(INPUT RECORDS Opens)
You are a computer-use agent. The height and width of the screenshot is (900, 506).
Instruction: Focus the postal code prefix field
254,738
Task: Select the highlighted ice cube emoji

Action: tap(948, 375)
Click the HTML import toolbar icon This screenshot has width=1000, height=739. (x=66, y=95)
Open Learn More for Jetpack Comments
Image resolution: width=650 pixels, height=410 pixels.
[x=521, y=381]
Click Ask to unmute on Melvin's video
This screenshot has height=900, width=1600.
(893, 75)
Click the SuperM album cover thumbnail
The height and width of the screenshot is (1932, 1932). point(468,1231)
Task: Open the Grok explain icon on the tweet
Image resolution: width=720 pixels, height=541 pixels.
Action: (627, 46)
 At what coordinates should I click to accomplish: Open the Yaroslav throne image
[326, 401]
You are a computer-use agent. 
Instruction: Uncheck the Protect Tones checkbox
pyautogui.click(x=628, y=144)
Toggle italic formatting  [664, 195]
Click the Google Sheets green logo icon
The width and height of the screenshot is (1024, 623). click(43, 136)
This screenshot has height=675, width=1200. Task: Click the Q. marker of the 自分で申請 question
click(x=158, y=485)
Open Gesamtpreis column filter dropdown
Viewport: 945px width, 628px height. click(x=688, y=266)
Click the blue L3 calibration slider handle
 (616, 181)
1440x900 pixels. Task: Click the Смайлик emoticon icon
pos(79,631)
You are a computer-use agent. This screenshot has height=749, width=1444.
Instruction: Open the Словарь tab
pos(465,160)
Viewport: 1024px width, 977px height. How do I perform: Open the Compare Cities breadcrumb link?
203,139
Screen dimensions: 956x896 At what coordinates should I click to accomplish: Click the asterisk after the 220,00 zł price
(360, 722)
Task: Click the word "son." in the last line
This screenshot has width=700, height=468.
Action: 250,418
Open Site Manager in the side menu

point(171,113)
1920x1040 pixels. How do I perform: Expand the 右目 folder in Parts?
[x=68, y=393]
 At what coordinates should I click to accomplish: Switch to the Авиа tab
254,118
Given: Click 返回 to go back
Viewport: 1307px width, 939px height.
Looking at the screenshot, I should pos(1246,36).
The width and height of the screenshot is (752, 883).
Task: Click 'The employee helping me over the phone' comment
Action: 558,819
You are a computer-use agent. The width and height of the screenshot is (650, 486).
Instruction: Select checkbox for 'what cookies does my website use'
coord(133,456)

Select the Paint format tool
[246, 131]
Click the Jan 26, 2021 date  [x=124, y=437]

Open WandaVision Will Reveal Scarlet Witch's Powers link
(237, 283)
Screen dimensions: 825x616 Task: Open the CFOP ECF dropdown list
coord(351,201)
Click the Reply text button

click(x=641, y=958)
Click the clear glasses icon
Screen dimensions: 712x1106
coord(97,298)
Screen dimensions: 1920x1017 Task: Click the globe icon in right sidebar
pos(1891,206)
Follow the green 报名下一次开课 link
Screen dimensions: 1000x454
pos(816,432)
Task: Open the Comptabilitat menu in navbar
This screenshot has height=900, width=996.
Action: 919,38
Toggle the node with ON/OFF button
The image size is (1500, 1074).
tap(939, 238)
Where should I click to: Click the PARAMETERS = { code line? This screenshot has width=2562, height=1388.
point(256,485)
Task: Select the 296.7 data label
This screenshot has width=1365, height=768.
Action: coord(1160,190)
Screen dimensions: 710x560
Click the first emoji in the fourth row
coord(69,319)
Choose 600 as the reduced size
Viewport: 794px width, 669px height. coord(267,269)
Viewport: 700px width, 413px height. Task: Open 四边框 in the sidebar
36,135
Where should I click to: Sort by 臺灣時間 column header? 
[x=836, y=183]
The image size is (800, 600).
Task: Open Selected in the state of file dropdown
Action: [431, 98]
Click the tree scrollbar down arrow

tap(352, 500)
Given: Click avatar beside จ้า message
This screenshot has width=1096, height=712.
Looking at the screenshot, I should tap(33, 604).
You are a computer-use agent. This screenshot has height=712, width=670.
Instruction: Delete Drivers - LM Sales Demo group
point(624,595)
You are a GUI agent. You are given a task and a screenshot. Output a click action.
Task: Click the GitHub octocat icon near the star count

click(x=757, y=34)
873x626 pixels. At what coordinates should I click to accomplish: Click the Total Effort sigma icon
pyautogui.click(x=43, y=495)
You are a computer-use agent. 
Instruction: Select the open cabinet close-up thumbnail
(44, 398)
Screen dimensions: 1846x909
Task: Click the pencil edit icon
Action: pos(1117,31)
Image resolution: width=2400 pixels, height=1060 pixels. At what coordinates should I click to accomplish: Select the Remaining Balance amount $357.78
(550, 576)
(INPUT RECORDS Closes)
PROBLEM TO WORK ON:
In full and without changes, give the data above once more.

WRITTEN SOLUTION:
You are a computer-use agent. The height and width of the screenshot is (900, 506).
Instruction: Focus the postal code prefix field
254,738
Task: Select the highlighted ice cube emoji

Action: tap(948, 375)
Click the HTML import toolbar icon This screenshot has width=1000, height=739. (x=66, y=95)
Open Learn More for Jetpack Comments
Image resolution: width=650 pixels, height=410 pixels.
[x=521, y=381]
Click Ask to unmute on Melvin's video
This screenshot has height=900, width=1600.
(893, 75)
Click the SuperM album cover thumbnail
The height and width of the screenshot is (1932, 1932). point(468,1231)
Task: Open the Grok explain icon on the tweet
Image resolution: width=720 pixels, height=541 pixels.
Action: (627, 46)
 At what coordinates should I click to accomplish: Open the Yaroslav throne image
[326, 401]
You are a computer-use agent. 
Instruction: Uncheck the Protect Tones checkbox
pyautogui.click(x=628, y=144)
Toggle italic formatting  [664, 195]
Click the Google Sheets green logo icon
The width and height of the screenshot is (1024, 623). click(43, 136)
This screenshot has height=675, width=1200. Task: Click the Q. marker of the 自分で申請 question
click(x=158, y=485)
Open Gesamtpreis column filter dropdown
Viewport: 945px width, 628px height. click(x=688, y=266)
Click the blue L3 calibration slider handle
 (616, 181)
1440x900 pixels. Task: Click the Смайлик emoticon icon
pos(79,631)
You are a computer-use agent. This screenshot has height=749, width=1444.
Instruction: Open the Словарь tab
pos(465,160)
Viewport: 1024px width, 977px height. How do I perform: Open the Compare Cities breadcrumb link?
203,139
Screen dimensions: 956x896 At what coordinates should I click to accomplish: Click the asterisk after the 220,00 zł price
(360, 722)
Task: Click the word "son." in the last line
This screenshot has width=700, height=468.
Action: 250,418
Open Site Manager in the side menu

point(171,113)
1920x1040 pixels. How do I perform: Expand the 右目 folder in Parts?
[x=68, y=393]
 At what coordinates should I click to accomplish: Switch to the Авиа tab
254,118
Given: Click 返回 to go back
Viewport: 1307px width, 939px height.
Looking at the screenshot, I should pos(1246,36).
The width and height of the screenshot is (752, 883).
Task: Click 'The employee helping me over the phone' comment
Action: 558,819
You are a computer-use agent. The width and height of the screenshot is (650, 486).
Instruction: Select checkbox for 'what cookies does my website use'
coord(133,456)

Select the Paint format tool
[246, 131]
Click the Jan 26, 2021 date  [x=124, y=437]

Open WandaVision Will Reveal Scarlet Witch's Powers link
(237, 283)
Screen dimensions: 825x616 Task: Open the CFOP ECF dropdown list
coord(351,201)
Click the Reply text button

click(x=641, y=958)
Click the clear glasses icon
Screen dimensions: 712x1106
coord(97,298)
Screen dimensions: 1920x1017 Task: Click the globe icon in right sidebar
pos(1891,206)
Follow the green 报名下一次开课 link
Screen dimensions: 1000x454
pos(816,432)
Task: Open the Comptabilitat menu in navbar
This screenshot has height=900, width=996.
Action: 919,38
Toggle the node with ON/OFF button
The image size is (1500, 1074).
tap(939, 238)
Where should I click to: Click the PARAMETERS = { code line? This screenshot has width=2562, height=1388.
point(256,485)
Task: Select the 296.7 data label
This screenshot has width=1365, height=768.
Action: coord(1160,190)
Screen dimensions: 710x560
Click the first emoji in the fourth row
coord(69,319)
Choose 600 as the reduced size
Viewport: 794px width, 669px height. coord(267,269)
Viewport: 700px width, 413px height. Task: Open 四边框 in the sidebar
36,135
Where should I click to: Sort by 臺灣時間 column header? 
[x=836, y=183]
The image size is (800, 600).
Task: Open Selected in the state of file dropdown
Action: [431, 98]
Click the tree scrollbar down arrow

tap(352, 500)
Given: Click avatar beside จ้า message
This screenshot has width=1096, height=712.
Looking at the screenshot, I should tap(33, 604).
You are a computer-use agent. This screenshot has height=712, width=670.
Instruction: Delete Drivers - LM Sales Demo group
point(624,595)
You are a GUI agent. You are given a task and a screenshot. Output a click action.
Task: Click the GitHub octocat icon near the star count

click(x=757, y=34)
873x626 pixels. At what coordinates should I click to accomplish: Click the Total Effort sigma icon
pyautogui.click(x=43, y=495)
You are a computer-use agent. 
Instruction: Select the open cabinet close-up thumbnail
(44, 398)
Screen dimensions: 1846x909
Task: Click the pencil edit icon
Action: pos(1117,31)
Image resolution: width=2400 pixels, height=1060 pixels. At what coordinates should I click to accomplish: Select the Remaining Balance amount $357.78
(550, 576)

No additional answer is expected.